DIRECTIONS
Set down every line below, word for word.

=== Begin Enclosure ===

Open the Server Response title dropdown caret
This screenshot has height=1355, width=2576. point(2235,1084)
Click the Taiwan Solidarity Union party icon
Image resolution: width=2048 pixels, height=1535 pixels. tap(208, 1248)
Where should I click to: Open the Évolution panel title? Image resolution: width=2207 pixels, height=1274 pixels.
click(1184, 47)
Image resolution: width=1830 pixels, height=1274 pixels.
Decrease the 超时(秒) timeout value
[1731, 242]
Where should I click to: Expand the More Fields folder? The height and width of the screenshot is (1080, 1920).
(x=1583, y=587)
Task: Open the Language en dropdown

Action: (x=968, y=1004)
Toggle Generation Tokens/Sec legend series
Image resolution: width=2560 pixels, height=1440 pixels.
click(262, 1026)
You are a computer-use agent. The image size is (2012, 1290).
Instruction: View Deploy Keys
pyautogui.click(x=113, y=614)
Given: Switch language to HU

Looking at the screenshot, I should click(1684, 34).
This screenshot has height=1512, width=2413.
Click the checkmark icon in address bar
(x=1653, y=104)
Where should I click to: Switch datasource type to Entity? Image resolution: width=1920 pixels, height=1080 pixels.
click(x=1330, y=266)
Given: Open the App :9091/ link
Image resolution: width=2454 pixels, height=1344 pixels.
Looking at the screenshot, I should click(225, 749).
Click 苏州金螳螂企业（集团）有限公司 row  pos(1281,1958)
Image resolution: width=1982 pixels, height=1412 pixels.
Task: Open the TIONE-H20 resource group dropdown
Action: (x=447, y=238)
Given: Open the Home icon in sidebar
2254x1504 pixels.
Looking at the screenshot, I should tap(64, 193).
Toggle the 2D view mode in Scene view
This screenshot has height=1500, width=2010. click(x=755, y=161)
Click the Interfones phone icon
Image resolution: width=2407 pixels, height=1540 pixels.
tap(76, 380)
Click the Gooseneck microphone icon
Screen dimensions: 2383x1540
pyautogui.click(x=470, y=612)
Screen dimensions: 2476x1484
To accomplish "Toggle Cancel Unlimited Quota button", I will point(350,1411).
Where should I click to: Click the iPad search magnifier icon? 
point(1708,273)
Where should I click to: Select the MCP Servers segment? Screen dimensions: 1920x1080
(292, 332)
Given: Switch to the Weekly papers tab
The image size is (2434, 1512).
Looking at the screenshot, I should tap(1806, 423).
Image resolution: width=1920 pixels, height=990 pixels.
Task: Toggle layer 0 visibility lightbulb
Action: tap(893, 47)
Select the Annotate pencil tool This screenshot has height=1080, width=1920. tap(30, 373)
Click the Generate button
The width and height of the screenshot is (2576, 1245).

=== End Enclosure ===

RESULT FOR THIS TASK
Open the Server Response title dropdown caret
This screenshot has height=1355, width=2576. point(2235,1084)
Click the Taiwan Solidarity Union party icon
Image resolution: width=2048 pixels, height=1535 pixels. tap(208, 1248)
Where should I click to: Open the Évolution panel title? Image resolution: width=2207 pixels, height=1274 pixels.
click(1184, 47)
Image resolution: width=1830 pixels, height=1274 pixels.
Decrease the 超时(秒) timeout value
[1731, 242]
Where should I click to: Expand the More Fields folder? The height and width of the screenshot is (1080, 1920).
(x=1583, y=587)
Task: Open the Language en dropdown

Action: (x=968, y=1004)
Toggle Generation Tokens/Sec legend series
Image resolution: width=2560 pixels, height=1440 pixels.
click(262, 1026)
You are a computer-use agent. The image size is (2012, 1290).
Instruction: View Deploy Keys
pyautogui.click(x=113, y=614)
Given: Switch language to HU

Looking at the screenshot, I should click(1684, 34).
This screenshot has height=1512, width=2413.
Click the checkmark icon in address bar
(x=1653, y=104)
Where should I click to: Switch datasource type to Entity? Image resolution: width=1920 pixels, height=1080 pixels.
click(x=1330, y=266)
Given: Open the App :9091/ link
Image resolution: width=2454 pixels, height=1344 pixels.
Looking at the screenshot, I should click(225, 749).
Click 苏州金螳螂企业（集团）有限公司 row  pos(1281,1958)
Image resolution: width=1982 pixels, height=1412 pixels.
Task: Open the TIONE-H20 resource group dropdown
Action: (x=447, y=238)
Given: Open the Home icon in sidebar
2254x1504 pixels.
Looking at the screenshot, I should tap(64, 193).
Toggle the 2D view mode in Scene view
This screenshot has height=1500, width=2010. click(x=755, y=161)
Click the Interfones phone icon
Image resolution: width=2407 pixels, height=1540 pixels.
tap(76, 380)
Click the Gooseneck microphone icon
Screen dimensions: 2383x1540
pyautogui.click(x=470, y=612)
Screen dimensions: 2476x1484
To accomplish "Toggle Cancel Unlimited Quota button", I will point(350,1411).
Where should I click to: Click the iPad search magnifier icon? 
point(1708,273)
Where should I click to: Select the MCP Servers segment? Screen dimensions: 1920x1080
(292, 332)
Given: Switch to the Weekly papers tab
The image size is (2434, 1512).
Looking at the screenshot, I should tap(1806, 423).
Image resolution: width=1920 pixels, height=990 pixels.
Task: Toggle layer 0 visibility lightbulb
Action: tap(893, 47)
Select the Annotate pencil tool This screenshot has height=1080, width=1920. tap(30, 373)
Click the Generate button
The width and height of the screenshot is (2576, 1245).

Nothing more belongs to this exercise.